Trump punta alla Groenlandia: le rivelazioni di Rubio sorprendono il mondo

Trump punta alla Groenlandia: le rivelazioni di Rubio sorprendono il mondo

Trump punta alla Groenlandia: le rivelazioni di Rubio sorprendono il mondo

Matteo Rigamonti

Gennaio 7, 2026

Washington, 7 gennaio 2026 – Il segretario di Stato Marco Rubio ha voluto chiarire ai legislatori americani che le recenti parole dell’amministrazione sulla Groenlandia non indicano un’imminente azione militare. Si tratta invece di un tentativo di comprare l’isola dalla Danimarca. La notizia, riportata dal Wall Street Journal e confermata da fonti vicine al Congresso, arriva in un momento di crescente tensione tra Washington e Copenaghen, mentre la Casa Bianca continua a puntare i riflettori sulla più grande isola del mondo.

Rubio smentisce: nessuna invasione in vista

Nel corso di un incontro riservato con i vertici del Congresso a Capitol Hill, Rubio ha parlato a lungo. All’inizio si è discusso soprattutto dell’operazione per catturare il presidente venezuelano Nicolás Maduro, ma presto il discorso si è spostato sulle mosse americane in altre zone delicate. Una fonte presente ha raccontato che il leader dei democratici al Senato, Chuck Schumer, ha chiesto se l’amministrazione Trump stesse pensando di usare la forza anche in altri casi, citando il Messico e la Groenlandia.
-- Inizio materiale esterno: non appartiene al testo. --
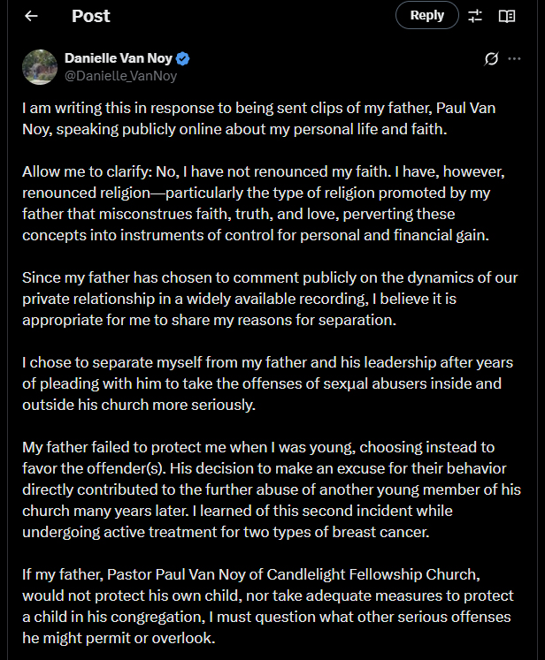Click the Grok icon on post
The image size is (545, 660).
pyautogui.click(x=492, y=59)
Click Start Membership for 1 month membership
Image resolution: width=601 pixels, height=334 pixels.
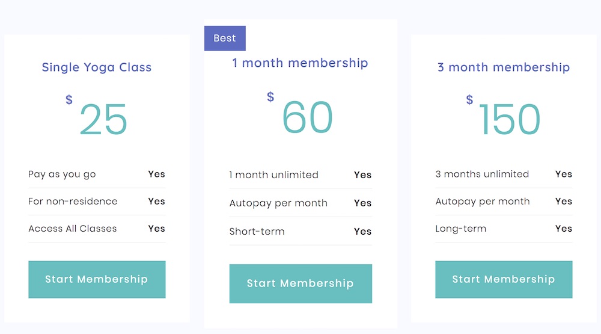(x=301, y=283)
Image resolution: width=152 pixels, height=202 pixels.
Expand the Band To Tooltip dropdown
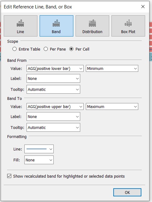[53, 127]
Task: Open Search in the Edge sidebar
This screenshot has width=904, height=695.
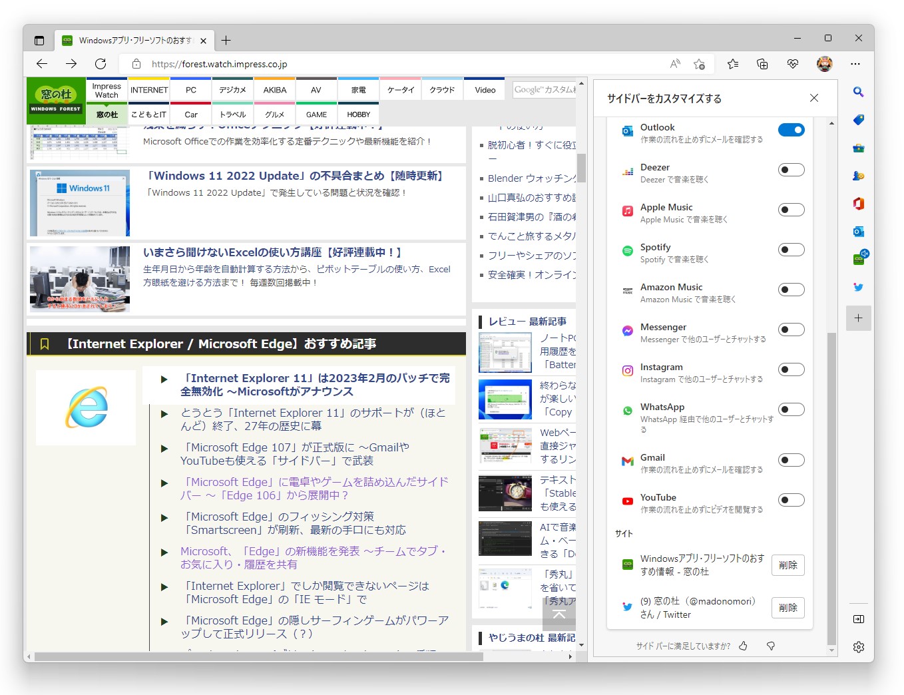Action: pos(859,92)

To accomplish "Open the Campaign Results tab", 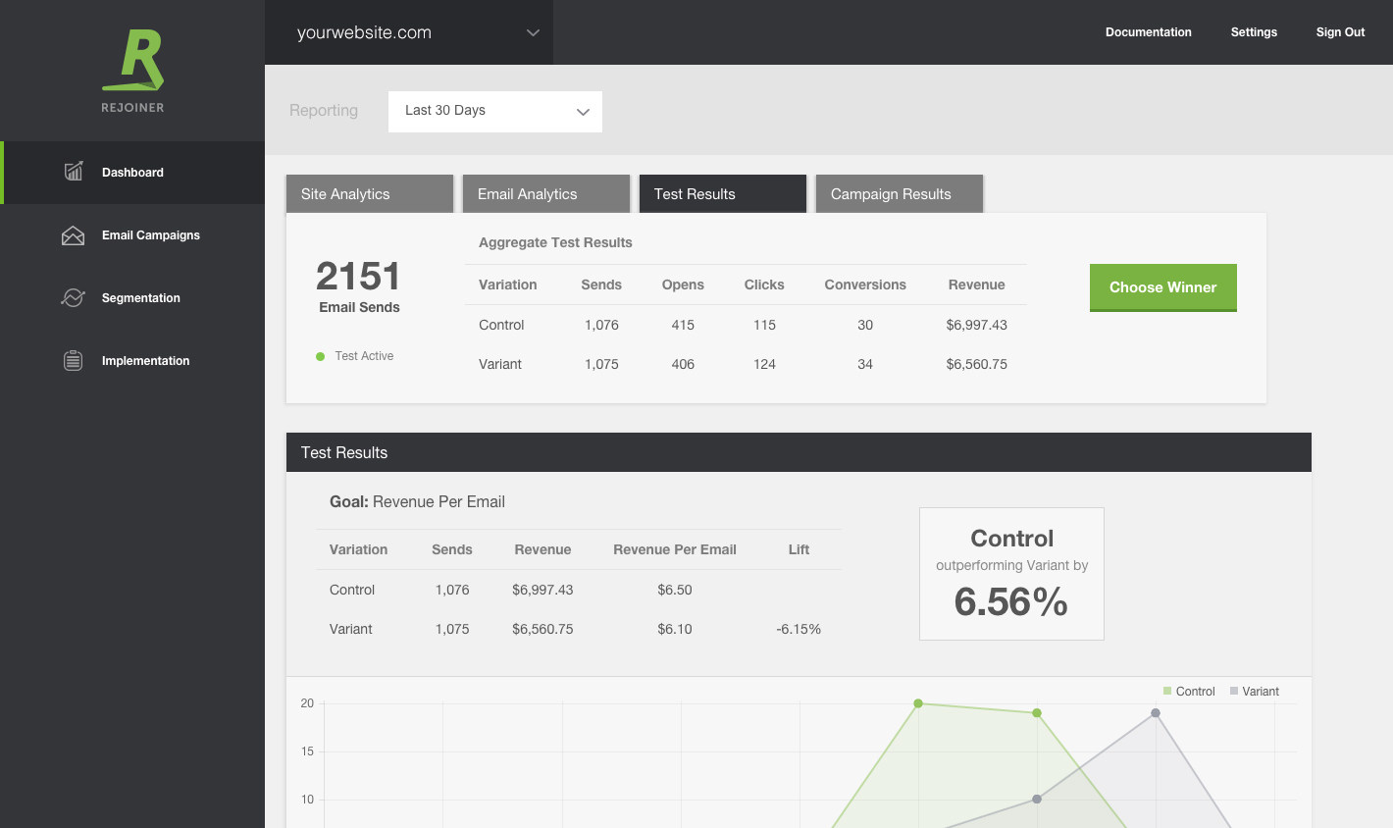I will [900, 193].
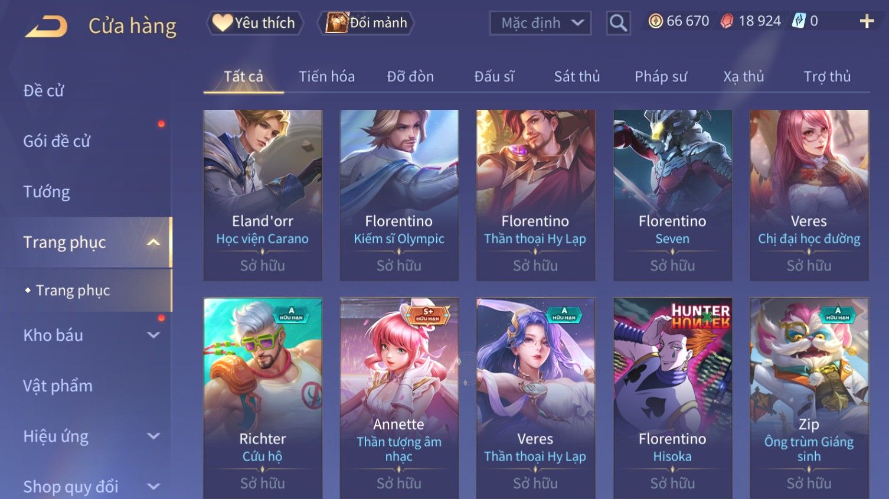Tap the gold coin currency icon
This screenshot has height=499, width=889.
(x=655, y=21)
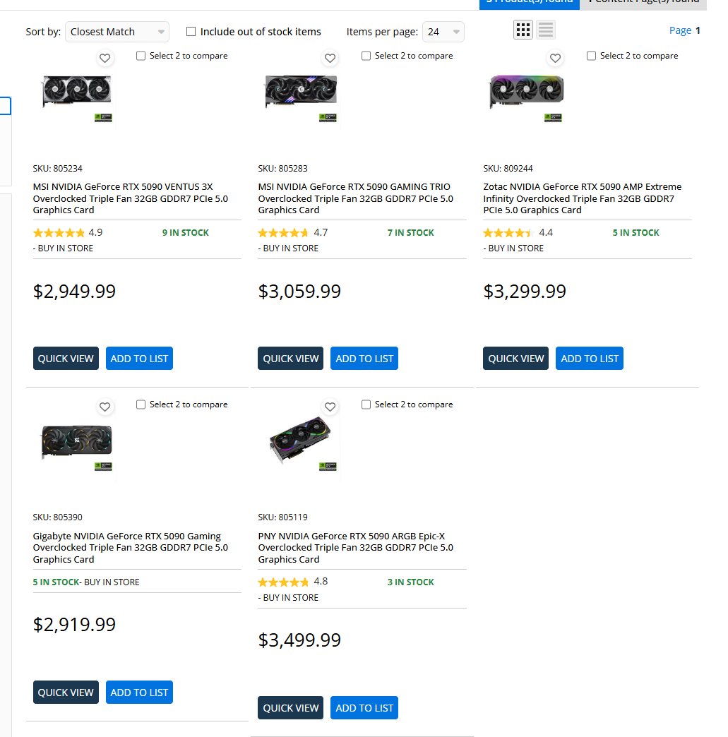Switch to grid view layout
This screenshot has height=737, width=728.
click(523, 30)
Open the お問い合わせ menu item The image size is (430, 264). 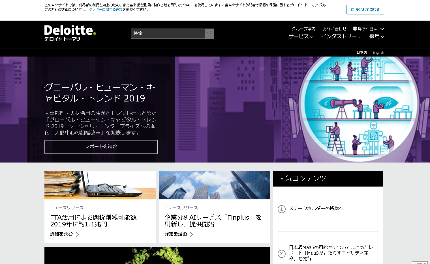(334, 29)
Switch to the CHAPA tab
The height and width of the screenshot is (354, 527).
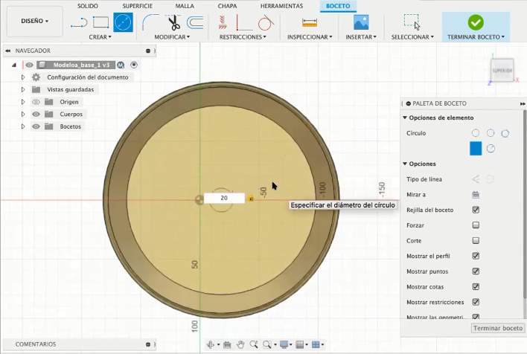[x=227, y=6]
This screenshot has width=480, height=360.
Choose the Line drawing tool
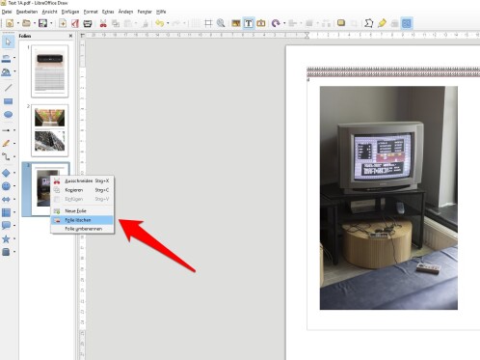8,88
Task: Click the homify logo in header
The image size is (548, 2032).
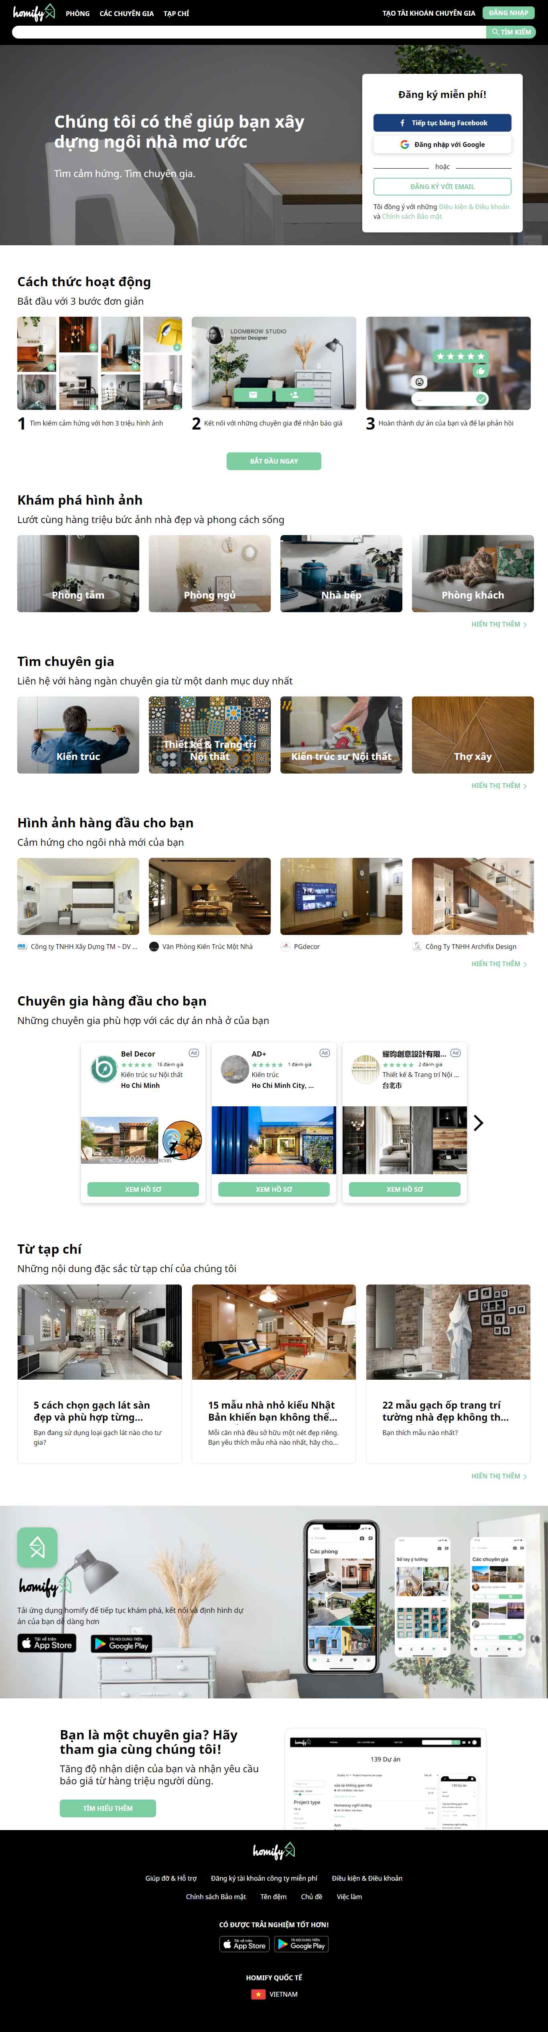Action: click(34, 13)
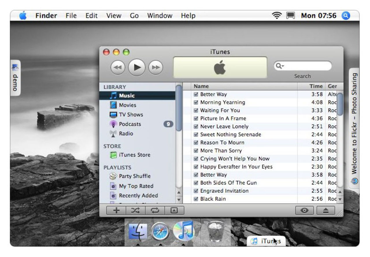Show the album artwork pane
Image resolution: width=370 pixels, height=257 pixels.
pyautogui.click(x=174, y=210)
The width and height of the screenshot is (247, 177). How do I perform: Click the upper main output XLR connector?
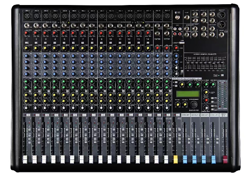221,15
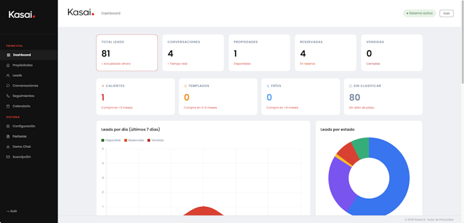The image size is (464, 223).
Task: Click the Seguimientos phone icon
Action: [x=8, y=96]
Rubio ha subito messo a tacere queste voci, minimizzando l’ipotesi di un intervento militare sull’isola artica. “Non ci sono segnali che la Casa Bianca voglia invadere la Groenlandia”, hanno confermato anche funzionari europei e americani sentiti dal Wall Street Journal. La linea ufficiale resta quella di una trattativa diplomatica con la Danimarca, che detiene la sovranità sull’isola.

L’obiettivo è comprare la Groenlandia

L’interesse degli Stati Uniti per la Groenlandia non è una novità. Nei mesi scorsi, l’amministrazione aveva già fatto capire di voler convincere il governo danese a cedere il controllo del territorio. Dietro questa mossa, dicono fonti diplomatiche, ci sono ragioni geopolitiche e le grandi risorse naturali dell’isola, oltre alla sua posizione strategica nell’Artico.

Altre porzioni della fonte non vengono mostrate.